Dataset entries:
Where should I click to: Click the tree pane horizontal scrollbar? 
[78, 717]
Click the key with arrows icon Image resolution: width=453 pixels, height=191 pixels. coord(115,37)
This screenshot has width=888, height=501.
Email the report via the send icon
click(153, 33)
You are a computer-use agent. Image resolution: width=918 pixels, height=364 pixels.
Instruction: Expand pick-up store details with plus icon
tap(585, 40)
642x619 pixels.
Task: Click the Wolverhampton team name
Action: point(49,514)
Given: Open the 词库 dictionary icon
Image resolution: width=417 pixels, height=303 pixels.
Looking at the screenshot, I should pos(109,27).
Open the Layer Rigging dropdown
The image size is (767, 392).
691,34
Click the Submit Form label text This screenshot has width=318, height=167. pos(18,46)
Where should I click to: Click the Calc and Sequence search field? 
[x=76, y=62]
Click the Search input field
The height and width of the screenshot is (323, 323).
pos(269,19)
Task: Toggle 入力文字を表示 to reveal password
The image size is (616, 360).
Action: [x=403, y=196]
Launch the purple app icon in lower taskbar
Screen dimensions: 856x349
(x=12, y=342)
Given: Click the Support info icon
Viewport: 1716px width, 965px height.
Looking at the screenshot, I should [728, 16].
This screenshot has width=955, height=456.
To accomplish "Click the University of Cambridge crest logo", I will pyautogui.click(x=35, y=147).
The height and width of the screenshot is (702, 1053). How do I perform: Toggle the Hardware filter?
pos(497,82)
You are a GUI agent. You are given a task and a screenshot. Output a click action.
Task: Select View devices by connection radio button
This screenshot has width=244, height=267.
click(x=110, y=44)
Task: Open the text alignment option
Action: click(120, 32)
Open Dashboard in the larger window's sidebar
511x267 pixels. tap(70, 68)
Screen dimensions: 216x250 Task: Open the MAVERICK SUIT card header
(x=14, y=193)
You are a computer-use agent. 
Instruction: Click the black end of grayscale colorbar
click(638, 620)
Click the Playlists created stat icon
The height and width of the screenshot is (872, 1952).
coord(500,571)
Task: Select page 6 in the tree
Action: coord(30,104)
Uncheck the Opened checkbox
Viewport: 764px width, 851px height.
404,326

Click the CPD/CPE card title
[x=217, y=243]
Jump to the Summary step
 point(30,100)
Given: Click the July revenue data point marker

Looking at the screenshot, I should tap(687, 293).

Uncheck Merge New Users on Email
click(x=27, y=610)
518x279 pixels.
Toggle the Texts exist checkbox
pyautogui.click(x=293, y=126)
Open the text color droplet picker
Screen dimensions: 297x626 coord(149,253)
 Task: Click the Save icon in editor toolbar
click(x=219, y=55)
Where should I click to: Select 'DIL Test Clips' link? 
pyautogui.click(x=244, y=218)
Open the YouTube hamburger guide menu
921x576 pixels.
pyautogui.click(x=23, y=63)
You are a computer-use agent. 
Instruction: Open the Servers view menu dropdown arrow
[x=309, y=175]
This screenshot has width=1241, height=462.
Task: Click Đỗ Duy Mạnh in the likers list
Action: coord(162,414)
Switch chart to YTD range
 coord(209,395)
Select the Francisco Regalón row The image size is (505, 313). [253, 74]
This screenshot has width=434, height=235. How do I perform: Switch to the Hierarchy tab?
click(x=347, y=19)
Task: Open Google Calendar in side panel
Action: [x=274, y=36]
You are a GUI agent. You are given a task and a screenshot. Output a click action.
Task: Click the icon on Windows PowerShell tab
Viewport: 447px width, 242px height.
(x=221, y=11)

- Problem details:
Each record above should be restated word for word.

- Reply to the exercise:
Where should I click to: Click the tree pane horizontal scrollbar? 
[78, 717]
Click the key with arrows icon Image resolution: width=453 pixels, height=191 pixels. coord(115,37)
This screenshot has width=888, height=501.
Email the report via the send icon
click(153, 33)
You are a computer-use agent. Image resolution: width=918 pixels, height=364 pixels.
Instruction: Expand pick-up store details with plus icon
tap(585, 40)
642x619 pixels.
Task: Click the Wolverhampton team name
Action: point(49,514)
Given: Open the 词库 dictionary icon
Image resolution: width=417 pixels, height=303 pixels.
Looking at the screenshot, I should pos(109,27).
Open the Layer Rigging dropdown
The image size is (767, 392).
691,34
Click the Submit Form label text This screenshot has width=318, height=167. pos(18,46)
Where should I click to: Click the Calc and Sequence search field? 
[x=76, y=62]
Click the Search input field
The height and width of the screenshot is (323, 323).
pos(269,19)
Task: Toggle 入力文字を表示 to reveal password
The image size is (616, 360).
Action: [x=403, y=196]
Launch the purple app icon in lower taskbar
Screen dimensions: 856x349
(x=12, y=342)
Given: Click the Support info icon
Viewport: 1716px width, 965px height.
Looking at the screenshot, I should [728, 16].
This screenshot has width=955, height=456.
To accomplish "Click the University of Cambridge crest logo", I will pyautogui.click(x=35, y=147).
The height and width of the screenshot is (702, 1053). How do I perform: Toggle the Hardware filter?
pos(497,82)
You are a GUI agent. You are given a task and a screenshot. Output a click action.
Task: Select View devices by connection radio button
This screenshot has width=244, height=267.
click(x=110, y=44)
Task: Open the text alignment option
Action: click(120, 32)
Open Dashboard in the larger window's sidebar
511x267 pixels. tap(70, 68)
Screen dimensions: 216x250 Task: Open the MAVERICK SUIT card header
(x=14, y=193)
You are a computer-use agent. 
Instruction: Click the black end of grayscale colorbar
click(638, 620)
Click the Playlists created stat icon
The height and width of the screenshot is (872, 1952).
coord(500,571)
Task: Select page 6 in the tree
Action: coord(30,104)
Uncheck the Opened checkbox
Viewport: 764px width, 851px height.
404,326

Click the CPD/CPE card title
[x=217, y=243]
Jump to the Summary step
 point(30,100)
Given: Click the July revenue data point marker

Looking at the screenshot, I should tap(687, 293).

Uncheck Merge New Users on Email
click(x=27, y=610)
518x279 pixels.
Toggle the Texts exist checkbox
pyautogui.click(x=293, y=126)
Open the text color droplet picker
Screen dimensions: 297x626 coord(149,253)
 Task: Click the Save icon in editor toolbar
click(x=219, y=55)
Where should I click to: Select 'DIL Test Clips' link? 
pyautogui.click(x=244, y=218)
Open the YouTube hamburger guide menu
921x576 pixels.
pyautogui.click(x=23, y=63)
You are a computer-use agent. 
Instruction: Open the Servers view menu dropdown arrow
[x=309, y=175]
This screenshot has width=1241, height=462.
Task: Click Đỗ Duy Mạnh in the likers list
Action: coord(162,414)
Switch chart to YTD range
 coord(209,395)
Select the Francisco Regalón row The image size is (505, 313). [253, 74]
This screenshot has width=434, height=235. How do I perform: Switch to the Hierarchy tab?
click(x=347, y=19)
Task: Open Google Calendar in side panel
Action: [x=274, y=36]
You are a GUI agent. You are given a task and a screenshot. Output a click action.
Task: Click the icon on Windows PowerShell tab
Viewport: 447px width, 242px height.
(x=221, y=11)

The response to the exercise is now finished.